育ち盛りのせいか龍がますます ご飯食べる様になったから、多めに買っておかないと すぐに無くなっちゃうんだよなぁ」


翼が そんな独り言を呟いていると前方に見慣れた人影がいた。


翼「ん??また会ったね 晴嵐くん」


晴嵐「あ?ってなんだお前か。

スゲェ荷物だな」


翼「チョット買いすぎちゃってさ。

・・・って!!

怪我してんじゃん!!大丈夫??」


晴嵐は、顔を殴られたのか、口が切れていたり、擦り傷を負っていたりと、全身ケガしていた。
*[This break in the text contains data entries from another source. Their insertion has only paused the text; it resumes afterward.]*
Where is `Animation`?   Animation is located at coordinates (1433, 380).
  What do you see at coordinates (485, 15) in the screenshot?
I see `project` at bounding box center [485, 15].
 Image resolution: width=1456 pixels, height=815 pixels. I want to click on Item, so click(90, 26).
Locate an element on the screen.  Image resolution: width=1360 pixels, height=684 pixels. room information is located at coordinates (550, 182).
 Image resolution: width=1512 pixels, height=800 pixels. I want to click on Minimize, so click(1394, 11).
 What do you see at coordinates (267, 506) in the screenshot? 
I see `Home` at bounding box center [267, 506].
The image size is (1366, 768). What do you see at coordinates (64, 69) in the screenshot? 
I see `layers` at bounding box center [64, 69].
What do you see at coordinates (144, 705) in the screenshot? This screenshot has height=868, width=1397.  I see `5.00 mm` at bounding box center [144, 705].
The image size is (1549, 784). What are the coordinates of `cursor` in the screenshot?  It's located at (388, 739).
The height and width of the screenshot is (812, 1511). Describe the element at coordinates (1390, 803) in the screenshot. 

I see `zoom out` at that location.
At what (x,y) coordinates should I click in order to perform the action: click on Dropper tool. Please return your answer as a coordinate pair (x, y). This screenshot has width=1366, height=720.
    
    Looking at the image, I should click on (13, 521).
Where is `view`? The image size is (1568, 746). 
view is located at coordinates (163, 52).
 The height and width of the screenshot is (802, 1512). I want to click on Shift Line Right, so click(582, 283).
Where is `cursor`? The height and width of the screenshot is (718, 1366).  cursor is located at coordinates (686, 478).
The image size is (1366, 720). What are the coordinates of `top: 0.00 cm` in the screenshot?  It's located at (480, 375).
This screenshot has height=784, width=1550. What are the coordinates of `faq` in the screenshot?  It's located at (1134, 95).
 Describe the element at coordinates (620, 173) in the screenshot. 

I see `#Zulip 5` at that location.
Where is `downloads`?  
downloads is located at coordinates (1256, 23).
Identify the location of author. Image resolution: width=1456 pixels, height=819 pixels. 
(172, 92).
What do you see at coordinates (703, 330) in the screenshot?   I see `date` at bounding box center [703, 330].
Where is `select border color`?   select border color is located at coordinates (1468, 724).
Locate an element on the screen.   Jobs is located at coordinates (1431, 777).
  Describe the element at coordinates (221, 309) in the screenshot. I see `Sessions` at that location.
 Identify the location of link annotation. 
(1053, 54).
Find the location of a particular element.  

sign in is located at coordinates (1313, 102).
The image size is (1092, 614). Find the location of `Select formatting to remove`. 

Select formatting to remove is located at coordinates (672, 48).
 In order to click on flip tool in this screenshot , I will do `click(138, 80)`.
翼はエコバッグを手放して、急いで晴嵐の元へ駆け寄った。


晴嵐「ん?ああ。

こんなの擦り傷だ。

どーってことねぇよ」


翼「もぉ。また喧嘩??」


晴嵐「しょうがねぇだろ。

あっちが喧嘩売ってきたんだから」


翼「まったく…。

どうして私の周りって喧嘩っ早い人ばっかりなんだろ・・・」


翼の脳内には、売られた喧嘩は買ってしまう優志。

今は喧嘩してないが、一時期荒れていた弟の龍。

そして目の前には、優志と同じで売られた喧嘩を買ってしまう晴嵐。


優志達みたいなタイプは、世間一般的には、怖がられたりして、距離を取られやすいが、根はとても良い人達なのを翼は知っているため、普通に接している。

だが、一緒にいる時に絡まれる時もあるため困ったもんだ。


晴嵐「うるせぇよ。

お前には関係ねぇだろ。」


翼「そりゃ関係ないけど・・・」


グイッ


翼は晴嵐の腕を掴んだ。


晴嵐「!!!??

お、おい!何しやがる!?」



翼「何って。

目の前に怪我してる人がいるのに、素通りして帰れる訳ないでしょ。

私の家すぐ近くだから」


晴嵐「そんなの必要ねぇよ!!

って、ていうか腕離せよっ」


翼「やぁよ。

大人しく手当てされるって約束できるならいいけど。」


晴嵐「だから!必要ねぇって!!」


ドカッ!!!


晴嵐「………」


翼「何か言った??」


翼は、大人しく従えというオーラを出しながら、満面の笑顔を晴嵐に向けた。

晴嵐は、本能的に逆らってはいけないと察知し、背筋には変な汗が流れ、顔がひきつっていた。


晴嵐「べ、別に・・・」


翼「そう」


晴嵐(コ、コンクリートを素手で砕くとかなんて女だ・・・)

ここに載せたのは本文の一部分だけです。